Equity investing involves significant risk of large losses—if those bear markets didn't occur, investors would not have earned those great returns that disciplined buy-and-hold investors were rewarded with because the risk premium would not have been there in the first place. Bad periods remind investors that there really is risk and that risky investments are priced to compensate investors for taking risk.

Returning to our discussion on value stocks, let's look at some important data related to HmL.

The Value Premium

  • The value premium has appeared with a high degree of persistence—HmL was positive in 51 of the 80 years from 1927 through 2006, or 64 percent of the time. Of course, that means it was negative 36 percent of the time.
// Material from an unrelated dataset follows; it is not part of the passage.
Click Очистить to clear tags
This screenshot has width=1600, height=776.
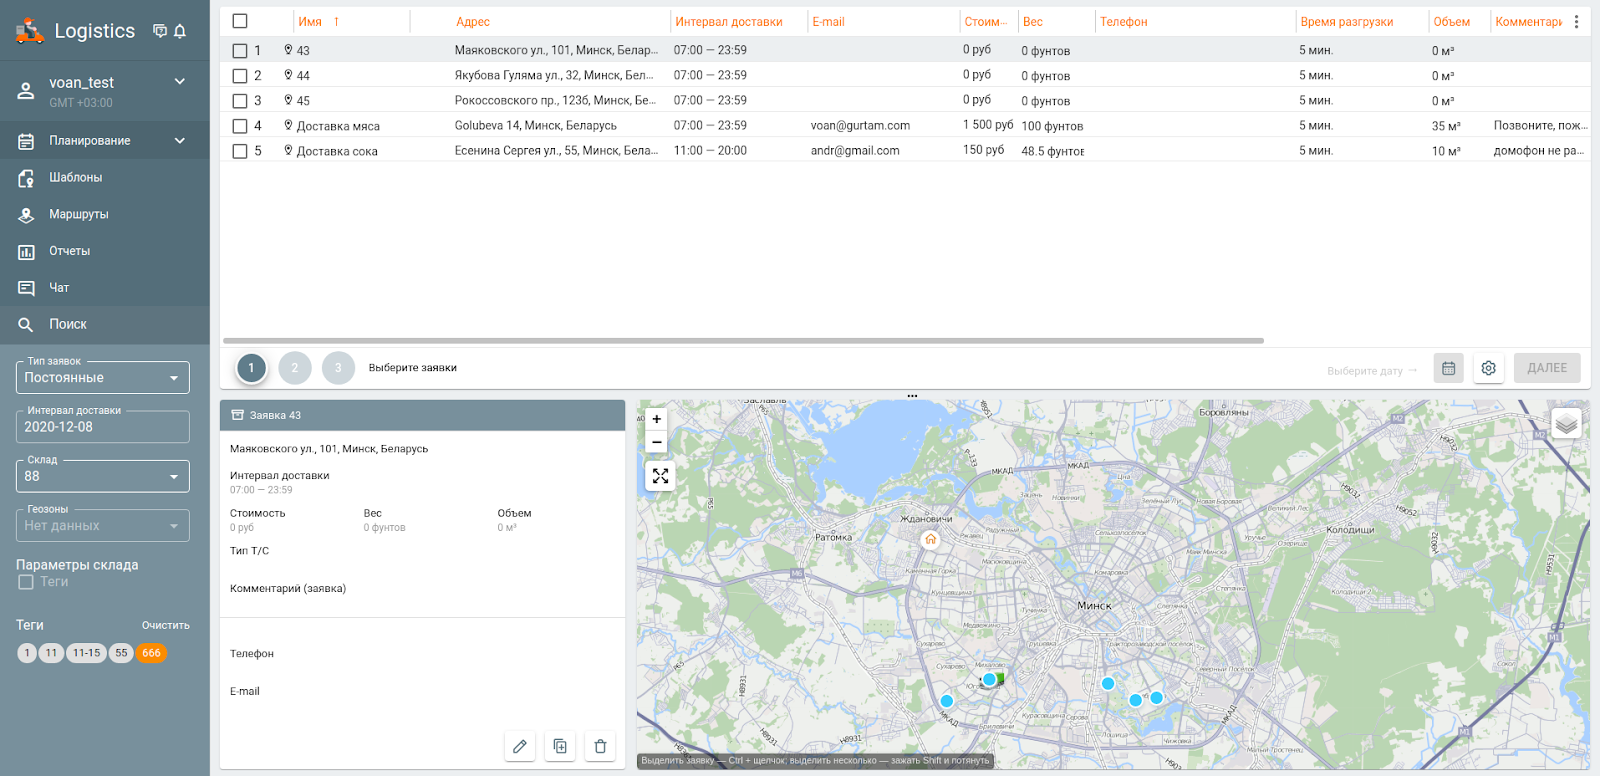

That is the nature of risk.
  • The standard deviation of HmL was over 2.5 times the annual premium at 12.7 percent. This high figure shows the risky nature of investing in value stocks. The highest HmL occurred in 2000, when it reached 37.8 percent. Ironically, the lowest occurred the prior year when HmL was a negative 26.1 percent (probably causing many investors to panic and sell).
  • There have been relatively long periods where HmL has been both positive and negative. For example, in the five-year period 1927-31, HmL was negative in four of the five years. It was also negative in four of the six years 1934-39, three of the five years from 1949-53, three of the five years from 1956-60, four of the six years from 1966 through 1971, all three years from 1978-80, and five of the seven years from 1985-91. On the other hand, it was positive all nine years from 1940 through 1948, all five years from 1961 through 1965, all six years from 1972 through 1977 and all seven years from 2000 through 2006.
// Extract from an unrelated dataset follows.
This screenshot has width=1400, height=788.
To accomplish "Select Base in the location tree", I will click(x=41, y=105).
While HmL has been fairly persistent, there has been no predictable pattern to the premium. The only way investors could have reliably earned the value premium is if they had the discipline to maintain their exposure. This means that investors would have had to have ignored the clarion calls from Wall Street and the media that are often made after a few years of value outperformance. Calls like "This is the year of growth stocks," had been heard almost continually since 2002.

Keep in mind what would have happened to investors who, after experiencing the huge value premiums of the first three years of the new century (2000-02) when HmL was 37.8, 14.4 and 12.2 percent, respectively, listened to such calls and sold their value holdings to buy growth stocks. They would have missed the next four years when HmL was 3.0, 8.3, 8.3 and 12.7 percent, respectively.

The evidence from academic studies shows that there has been no persistent ability to time the market, increasing equity allocations ahead of the bull emerging into the arena, and lowering them ahead of the bear emerging from its hibernation or to shift allocations between asset classes. Consider the following example. A study of 100 large pension funds and their experience with market timing found that while they all had engaged in at least some market timing, not one had improved its rate of return as a result. In fact 89 of the 100 lost as a result of their efforts, and their losses averaged an incredible 4.5 percent over the five-year period.1

There are two reasons that trying to time the market is unlikely to be successful. As we have discussed, ex-ante (before the fact) there should always be an equity risk premium because stocks are always riskier than one-month Treasury bills. All that high valuations predict is relatively low future expected returns; but those returns should still be higher than the returns on a riskless security. Second, the equity risk premium is so high that timing efforts would have to be right almost all the time to be successful. The same is true of the value premium.

Just as there is no evidence supporting the view that investors are likely to succeed in their efforts to time the market, there is no evidence that they can "time" the value premium with persistence. If there were, we would see evidence of active managers outperforming passive benchmarks with persistence greater than randomly expected. Yet, we don't see such persistence.

There is an important fact about value stocks and their returns that investors should understand because it will help them ignore the media (and their friends). Most of the HmL premium comes from a small percentage of value stocks that produce very high returns. Their outperformance often leads to them "migrating" out of the value asset class, leaving a different group than the prior year. The same thing is true of small-cap stocks.

Even with this knowledge, there are those that believe the value premium can be timed based on the relative spreads between the valuations of value and growth stocks. In other words, when the spread between the book-to-market (or price-to-earnings) ratios of value and growth stocks is wider than the historical average, investors should load up on value stocks. On the other hand, when the ratio is relatively low, they should abandon value stocks and move to growth stocks. This would seem to make sense since studies have found that when the spread in book-to-market (BtM) ratios between value stocks and growth stocks is high, the subsequent value premium tends to be high. The reverse is also true.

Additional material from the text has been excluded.